Ultimately it was this day, alongside of the still-fresh disappointment over the cancellation of an in-person writing retreat that I'd hoped to go on after Easter, that prompted me to contact my wonderful creative collaboration buddy Martha Cook. After two residencies together in the past two and a half years, she and I are well acquainted with carving out precious time from our hectic schedules to prioritise CREATIVITY and MINDFULNESS. Big caps for big words!

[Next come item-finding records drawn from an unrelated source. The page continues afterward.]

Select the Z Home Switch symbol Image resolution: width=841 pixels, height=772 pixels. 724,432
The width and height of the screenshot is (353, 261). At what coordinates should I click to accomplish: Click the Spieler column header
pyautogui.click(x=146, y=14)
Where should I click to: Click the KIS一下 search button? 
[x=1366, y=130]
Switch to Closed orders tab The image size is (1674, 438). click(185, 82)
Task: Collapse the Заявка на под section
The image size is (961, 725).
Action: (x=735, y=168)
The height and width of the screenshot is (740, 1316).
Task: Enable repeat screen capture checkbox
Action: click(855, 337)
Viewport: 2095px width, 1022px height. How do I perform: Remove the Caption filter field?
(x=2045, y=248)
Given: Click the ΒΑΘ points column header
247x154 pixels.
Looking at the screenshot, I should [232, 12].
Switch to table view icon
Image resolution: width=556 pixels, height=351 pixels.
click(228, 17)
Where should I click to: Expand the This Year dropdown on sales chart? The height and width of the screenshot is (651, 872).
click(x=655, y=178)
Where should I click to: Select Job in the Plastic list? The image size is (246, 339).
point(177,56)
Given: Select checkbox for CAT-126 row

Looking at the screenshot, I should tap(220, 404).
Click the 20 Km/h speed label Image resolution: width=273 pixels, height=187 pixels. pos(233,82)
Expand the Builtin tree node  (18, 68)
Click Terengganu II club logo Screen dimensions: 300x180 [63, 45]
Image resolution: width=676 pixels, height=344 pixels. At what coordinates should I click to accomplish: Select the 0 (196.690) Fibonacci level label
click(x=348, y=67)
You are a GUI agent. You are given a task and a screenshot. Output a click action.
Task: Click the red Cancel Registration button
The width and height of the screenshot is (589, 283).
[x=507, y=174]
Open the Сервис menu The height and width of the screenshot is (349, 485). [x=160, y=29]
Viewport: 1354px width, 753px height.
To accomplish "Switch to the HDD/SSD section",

After a blindingly-quick discussion on the idea we unanimously decided to put a week in the diary for retreating virtually together--something we had never tried before. Somehow it seemed a more daunting way to work very VERY separately (with 4,000 miles between us) and via the medium of interwebbing and whatsapping. [See previous posts for our usual methods

Martha and I are now on Day 4 of our Inaugural Collaborative Virtual Retreat, and even though it's quite a bit lonelier and less playful than being in the same forest in the same country together, we've managed to figure out an interesting and successful way of working. The daily schedule looks a little like this:

  1. I wake up on BST (British Summer Time Zone) and I do my morning reading, writing, and coffee drinking.
  2. Martha wakes up on EST (Eastern Standard Time) and prepares to Zoom with me.
  3. We have a 'collaboration meeting' for 1-2 hours via Zoom, whereupon we share thoughts, inspirations, daily goals, and do some meditation and writing together.
  4. The rest of my afternoon and early evening / Martha's morning and early afternoon are spent working separately on our projects. 
  5. When I stop for the evening (between 8-9pm BST) I indicate to Martha that I'm wrapping up and we do a 15 minute or so voice message & photo swap about how our days and our projects are progressing.
  6. I finish my day with some down time, which, in true retreat / residency fashion, means no TV and no screens for me other than a glance at news headlines.
Even far apart, our common themes are the same: being deliberately attentive to how we work (process, method, techniques) as well as both of us having an ultimate passion for natural textures in our respective projects, the incorporating of being outdoors however the weather and time suits, and being open minded to our expectations as far as what and how we want to approach the words / clay as they develop.

Highlights of the week for me so far have been:

  • Hearing bird song outside my window at the same time as hearing bird song on the other side of the world through the virtual window.
  • Writing and meditating every day again.
  • Watching the weather as it develops from thick heat to torrential downpour to gale-force wind storm, and adjusting my outdoor activities to fit.
  • Finding out how to retreat in my own home / my own space, which led to spending two nights sleeping outside in a tent and later going on a kayaking trip down the Thames.
  • Discovering more silence than I knew existed in my own space.
  • Re-discovering several books that have inspired my writing at various stages...and they still do!
  • Trying out 'contour drawing' with no worry about how bad my pieces might look (horrendous examples below)!